If this maybe sounds too neat, it doesn’t feel that way (at least not until the very end, which does get a bit rhymey when the contemporary descendants meet one another). That’s because of the way the story is told. Each sister and then each descendant gets one short chapter, alternating between Effia’s children and Esi’s. We get one quick glimpse of a person’s whole life and then the narrative moves on, never returning to that perspective. It’s a breathtaking way to convey life’s brevity and contingency.
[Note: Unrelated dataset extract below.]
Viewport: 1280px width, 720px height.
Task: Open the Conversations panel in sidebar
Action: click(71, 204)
This structure allows themes to recur, like the constant tug of war between a man’s ability to stray from his wife and children and his desire to stay, or the tense negotiation of traditional and modern ways of life. It means that each chapter answers questions from previous stories: Whatever happened to the burned baby? Did the escaped slave’s child survive? (There’s a genealogical chart at the front and you’ll be grateful for it, though I tried to resort to it infrequently because it contains spoilers….) But honestly for me the biggest effect of the structure is simply that it showed each life so fleeting. There’s continuity and survival but also constant, devouring loss.
The individual stories vary in their craft and conviction. The chapter of “H.,” a prisoner forced to work in the Alabama coal mines under the convict-lease system, is searing, the kind of thing where Gyasi’s research takes on flesh and soul. Every page of that chapter is indelible, including the portrait of the mixed-race town where ex-convicts settled to live among people who understood their pasts. The weakest chapter is probably the one with the NAACP organizer turned heroin addict, which feels like a lecture about how oppressed people turn to drugs to block out sociopolitical misery.
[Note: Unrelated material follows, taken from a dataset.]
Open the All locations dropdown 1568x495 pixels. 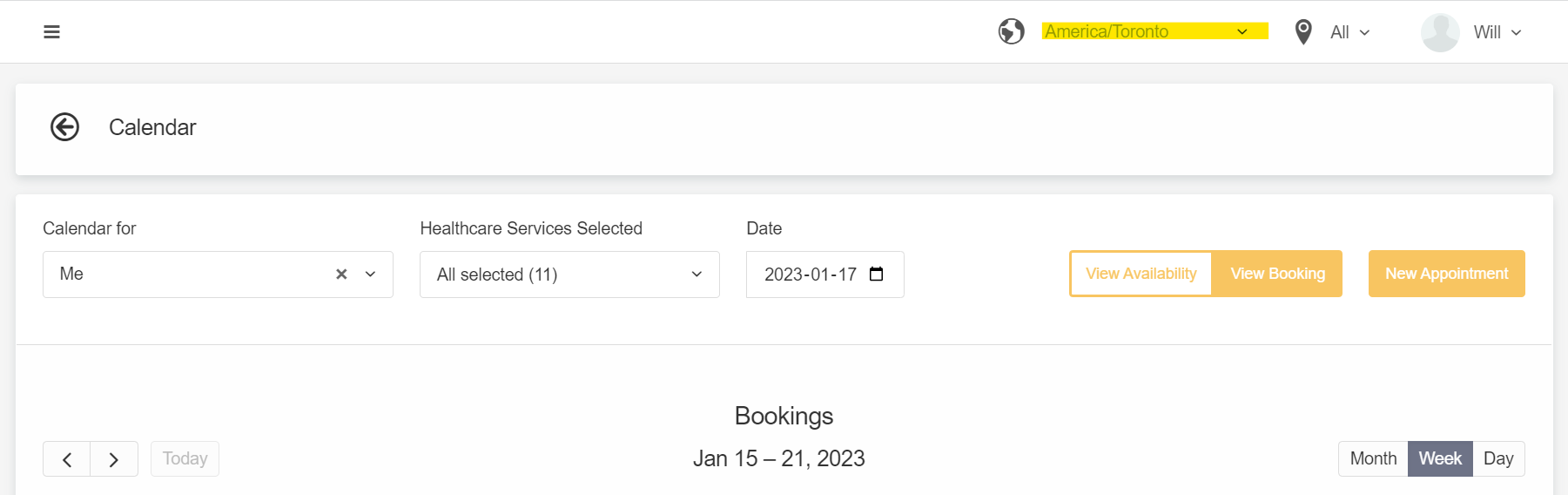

Gyasi has certain things she feels instinctively, like the resonant symbolic power of dreams, and certain things she’s pretty numb to, like religion in general and Christianity in particular. (There’s a slavering, brutal missionary teacher who’s a pure cliche, which wouldn’t matter as much if the faith of the believing black Christians in this book ever got a vivid exploration.) She has a great talent for evoking place and community: free black Baltimore in the years before the Civil War, for example; or the Asante village where all the men have gone to fight the British, leaving the women to battle among themselves. The descriptions of the Cape Coast Castle itself are intensely powerful, both in its heyday and in its postcolonial incarnation as a museum. All of the exploration of intra-African division and complicity in the slave trade is well-done, sharp and sad, neither glossed over nor turned into a cheap occasion for moral equivalence.
In short, if this description interests you then you’ll probably be glad you read Homegoing. It’s a page-turner. It isn’t as good as it should be, and it hammers certain keys of human experience (horror, complicity, dreams) while touching others glancingly if at all (laughter, faith, to a lesser extent repentance). But it has an epic scope and an inexpressibly poignant form.